Get unstuck by enlisting a moron (me)
All I did was go to Home Depot for caulk, so when I got greeted by angry spousal eyes upon my return I was pretty sure whatever it was, it wasn't my fault. Still, I was scared. Odds were on the dogs, I quickly calculated, because our daughter seemed to be keeping herself busy with coloring. As my wife began to explain her predicament, though, my canine buddies were off the hook too (at least on the current problem).
It seemed like a simple task and one she'd done many times before. We had some relatives coming for a visit and wanted to complete decorations for our new house before they came. As part of this effort, my wife was making custom curtains, something she'd done for other houses we've owned but it had been awhile. Most of the procedures came back to her quickly, but one didn't.
She read directions 15 times, she looked online, but nothing seemed to help. The tension mounted. As she put it, "I spent $300 on fabric and supplies so I didn't want them to go to waste. I mean, that's at least 3 pairs of good shoes!"
We've all been there. Stuck, frustrated, and under a tight deadline. You can't get something to work the way it seems like it should no matter what you do. Maybe you need help, but it isn't available from the experts you really need. What do you do then?

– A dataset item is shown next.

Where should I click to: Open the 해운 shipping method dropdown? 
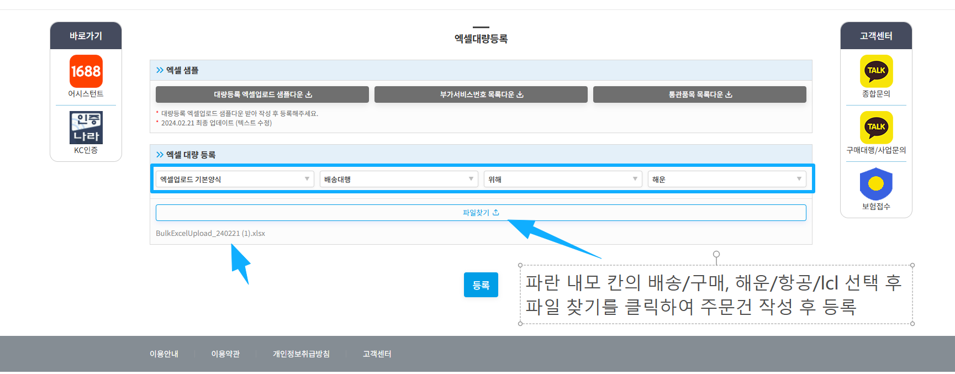click(x=726, y=179)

Sometimes your thoughts get all spun around and it helps just to explain your problem to somebody so you can get them straight again. That's what my wife did to get unstuck. In this situation, all I know about sewing is where the machine goes in the closet. I'm a sewing moron.
Despite my lack of knowledge, I encouraged her to explain to me what the problem was. She knows as much about Java programming as I do about making curtains, but I've found over the years that by trying to explain a problem to somebody with no prior knowledge of the material, it forces you to think through your steps more precisely. Often, you discover your own mistake with a step you didn't realize you missed because your expertise clouded your troubleshooting approach.
That's exactly what happened here. Once she started to explain what she tried, she realized about half way through her spiel that she'd measured something incorrectly, and her problem was solved without me having to say a word.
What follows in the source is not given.